# DataAssimBench

**Repository Path**: AI4EarthLab/DataAssimBench

## Basic Information

- **Project Name**: DataAssimBench
- **Description**: No description available
- **Primary Language**: Unknown
- **License**: Apache-2.0
- **Default Branch**: main
- **Homepage**: None
- **GVP Project**: No

## Statistics

- **Stars**: 0
- **Forks**: 0
- **Created**: 2025-08-29
- **Last Updated**: 2025-09-29

## Categories & Tags

**Categories**: Uncategorized

**Tags**: None

## README

![Tests](https://github.com/StevePny/DataAssimBench/actions/workflows/python-ci-pip.yml/badge.svg)

# DataAssimBench

This work follows the effort initiated by Rasp et al. in the WeatherBench <https://github.com/pangeo-data/WeatherBench>. Here, we create training sets and a process required to develop data assimilation methods and transition them from conception to full scale Earth system models.  
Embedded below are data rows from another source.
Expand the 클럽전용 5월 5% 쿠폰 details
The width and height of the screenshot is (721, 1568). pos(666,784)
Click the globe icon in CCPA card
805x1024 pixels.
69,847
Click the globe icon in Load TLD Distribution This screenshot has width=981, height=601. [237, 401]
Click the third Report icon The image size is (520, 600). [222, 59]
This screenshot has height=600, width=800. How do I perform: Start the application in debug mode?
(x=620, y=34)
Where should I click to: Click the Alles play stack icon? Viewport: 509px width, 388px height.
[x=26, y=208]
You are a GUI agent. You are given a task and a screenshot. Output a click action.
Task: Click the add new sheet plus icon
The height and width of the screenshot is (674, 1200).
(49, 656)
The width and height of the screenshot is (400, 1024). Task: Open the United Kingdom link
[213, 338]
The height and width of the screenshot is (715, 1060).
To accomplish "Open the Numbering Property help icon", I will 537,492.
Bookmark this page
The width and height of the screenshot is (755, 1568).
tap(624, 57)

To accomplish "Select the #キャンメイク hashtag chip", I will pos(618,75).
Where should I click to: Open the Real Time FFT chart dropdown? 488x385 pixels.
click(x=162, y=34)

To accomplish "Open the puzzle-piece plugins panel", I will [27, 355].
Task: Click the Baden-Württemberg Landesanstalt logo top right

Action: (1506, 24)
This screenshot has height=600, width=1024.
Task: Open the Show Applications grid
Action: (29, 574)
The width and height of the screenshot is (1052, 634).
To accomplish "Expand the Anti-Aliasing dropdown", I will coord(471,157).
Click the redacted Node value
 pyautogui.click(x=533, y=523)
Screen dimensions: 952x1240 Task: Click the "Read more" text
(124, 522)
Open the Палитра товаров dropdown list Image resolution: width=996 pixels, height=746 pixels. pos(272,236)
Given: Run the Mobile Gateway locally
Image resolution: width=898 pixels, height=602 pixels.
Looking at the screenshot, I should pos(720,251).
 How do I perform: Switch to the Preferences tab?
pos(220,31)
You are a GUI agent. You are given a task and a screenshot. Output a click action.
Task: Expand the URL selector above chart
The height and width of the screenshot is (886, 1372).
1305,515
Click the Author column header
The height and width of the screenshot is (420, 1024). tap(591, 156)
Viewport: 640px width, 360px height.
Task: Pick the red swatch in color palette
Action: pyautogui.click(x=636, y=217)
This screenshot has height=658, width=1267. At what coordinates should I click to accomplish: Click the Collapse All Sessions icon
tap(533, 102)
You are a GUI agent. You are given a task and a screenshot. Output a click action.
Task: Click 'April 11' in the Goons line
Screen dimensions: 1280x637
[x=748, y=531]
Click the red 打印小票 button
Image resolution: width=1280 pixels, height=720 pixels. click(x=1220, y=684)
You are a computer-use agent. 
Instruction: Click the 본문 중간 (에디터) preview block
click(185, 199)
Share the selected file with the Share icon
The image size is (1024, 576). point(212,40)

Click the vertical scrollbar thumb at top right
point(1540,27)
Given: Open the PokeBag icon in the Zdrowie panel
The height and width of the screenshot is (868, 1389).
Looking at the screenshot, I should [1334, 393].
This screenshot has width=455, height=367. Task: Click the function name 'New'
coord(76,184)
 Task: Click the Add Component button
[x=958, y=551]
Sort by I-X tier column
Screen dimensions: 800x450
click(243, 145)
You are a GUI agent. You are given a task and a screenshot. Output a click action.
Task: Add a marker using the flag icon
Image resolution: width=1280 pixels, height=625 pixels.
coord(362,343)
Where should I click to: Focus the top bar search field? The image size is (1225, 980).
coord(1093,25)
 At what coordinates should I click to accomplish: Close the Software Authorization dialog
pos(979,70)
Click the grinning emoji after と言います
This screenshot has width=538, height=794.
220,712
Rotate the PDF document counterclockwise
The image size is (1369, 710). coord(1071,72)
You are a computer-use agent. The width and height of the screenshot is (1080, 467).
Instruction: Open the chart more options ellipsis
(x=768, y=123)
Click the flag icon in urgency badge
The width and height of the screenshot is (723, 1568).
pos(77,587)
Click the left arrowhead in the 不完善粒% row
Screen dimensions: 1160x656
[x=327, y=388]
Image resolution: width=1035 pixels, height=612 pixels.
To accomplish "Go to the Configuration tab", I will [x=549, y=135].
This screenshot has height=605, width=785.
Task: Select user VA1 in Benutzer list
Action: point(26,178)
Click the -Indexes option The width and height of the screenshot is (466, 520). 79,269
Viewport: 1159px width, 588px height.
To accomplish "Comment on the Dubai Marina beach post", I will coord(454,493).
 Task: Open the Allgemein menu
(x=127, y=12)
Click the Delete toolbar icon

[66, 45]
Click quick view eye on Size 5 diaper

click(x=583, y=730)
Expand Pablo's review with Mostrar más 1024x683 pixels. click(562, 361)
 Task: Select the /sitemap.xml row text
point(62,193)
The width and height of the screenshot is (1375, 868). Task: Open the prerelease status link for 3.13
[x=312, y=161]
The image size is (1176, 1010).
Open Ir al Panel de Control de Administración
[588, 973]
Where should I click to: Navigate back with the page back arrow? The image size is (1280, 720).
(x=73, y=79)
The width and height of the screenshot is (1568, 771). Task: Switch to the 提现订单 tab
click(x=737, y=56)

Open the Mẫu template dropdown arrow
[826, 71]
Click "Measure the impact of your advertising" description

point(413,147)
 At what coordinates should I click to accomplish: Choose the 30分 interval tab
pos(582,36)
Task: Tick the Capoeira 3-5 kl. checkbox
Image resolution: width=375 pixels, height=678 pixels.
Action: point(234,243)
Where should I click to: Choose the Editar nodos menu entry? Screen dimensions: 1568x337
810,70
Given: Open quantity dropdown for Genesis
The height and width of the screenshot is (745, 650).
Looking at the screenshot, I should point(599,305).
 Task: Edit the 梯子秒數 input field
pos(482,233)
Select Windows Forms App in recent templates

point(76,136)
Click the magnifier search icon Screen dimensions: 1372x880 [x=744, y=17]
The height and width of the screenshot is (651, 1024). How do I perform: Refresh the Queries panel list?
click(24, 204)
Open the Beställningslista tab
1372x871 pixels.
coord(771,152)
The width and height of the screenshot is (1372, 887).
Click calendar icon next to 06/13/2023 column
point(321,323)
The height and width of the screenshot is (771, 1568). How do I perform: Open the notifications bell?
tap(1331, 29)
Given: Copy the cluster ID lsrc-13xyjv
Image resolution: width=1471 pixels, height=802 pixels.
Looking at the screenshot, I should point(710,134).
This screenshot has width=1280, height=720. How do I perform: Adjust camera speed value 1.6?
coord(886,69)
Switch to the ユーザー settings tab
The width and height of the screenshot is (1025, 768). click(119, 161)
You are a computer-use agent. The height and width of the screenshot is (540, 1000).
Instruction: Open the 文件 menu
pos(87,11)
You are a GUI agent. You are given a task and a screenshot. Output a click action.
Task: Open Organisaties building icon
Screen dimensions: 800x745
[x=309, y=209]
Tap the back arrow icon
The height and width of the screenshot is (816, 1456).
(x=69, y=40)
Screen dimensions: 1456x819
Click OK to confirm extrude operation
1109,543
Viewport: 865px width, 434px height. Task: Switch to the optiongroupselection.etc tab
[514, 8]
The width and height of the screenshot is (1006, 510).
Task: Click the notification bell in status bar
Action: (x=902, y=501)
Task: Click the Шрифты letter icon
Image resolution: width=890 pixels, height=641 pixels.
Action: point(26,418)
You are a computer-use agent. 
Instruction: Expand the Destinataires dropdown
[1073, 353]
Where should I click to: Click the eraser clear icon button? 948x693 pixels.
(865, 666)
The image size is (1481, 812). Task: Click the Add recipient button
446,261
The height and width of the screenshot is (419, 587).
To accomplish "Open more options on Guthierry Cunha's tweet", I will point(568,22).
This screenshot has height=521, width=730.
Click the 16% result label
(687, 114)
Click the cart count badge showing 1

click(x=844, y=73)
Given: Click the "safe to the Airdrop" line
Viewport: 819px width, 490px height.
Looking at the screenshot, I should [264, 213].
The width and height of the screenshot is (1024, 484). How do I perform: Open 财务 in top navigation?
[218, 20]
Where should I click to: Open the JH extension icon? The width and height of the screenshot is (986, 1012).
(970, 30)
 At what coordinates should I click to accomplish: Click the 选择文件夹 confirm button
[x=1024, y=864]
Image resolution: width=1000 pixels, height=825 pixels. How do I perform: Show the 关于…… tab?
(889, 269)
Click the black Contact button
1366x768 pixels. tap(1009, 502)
The field of data assimilation (DA) studies the integration of theory with observations. Models alone cannot make predictions. Data assimilation originated out of the need for operational weather forecast models to ingest observations in realtime so that computer models of the atmosphere could be initialized from a "best guess" state of the current conditions.  

Today, applied DA has matured in operational weather forecasting to include the entire online cycled process of continually ingesting numerous disparate observational data sources and integrating them with numerical prediction models to make regular forecasts, while estimating errors and uncertainties in this process and accounting for them along the way. The process can also include correcting inaccuracies in the model formulations or applying post-processing to forecasts to improve agreement with observations.  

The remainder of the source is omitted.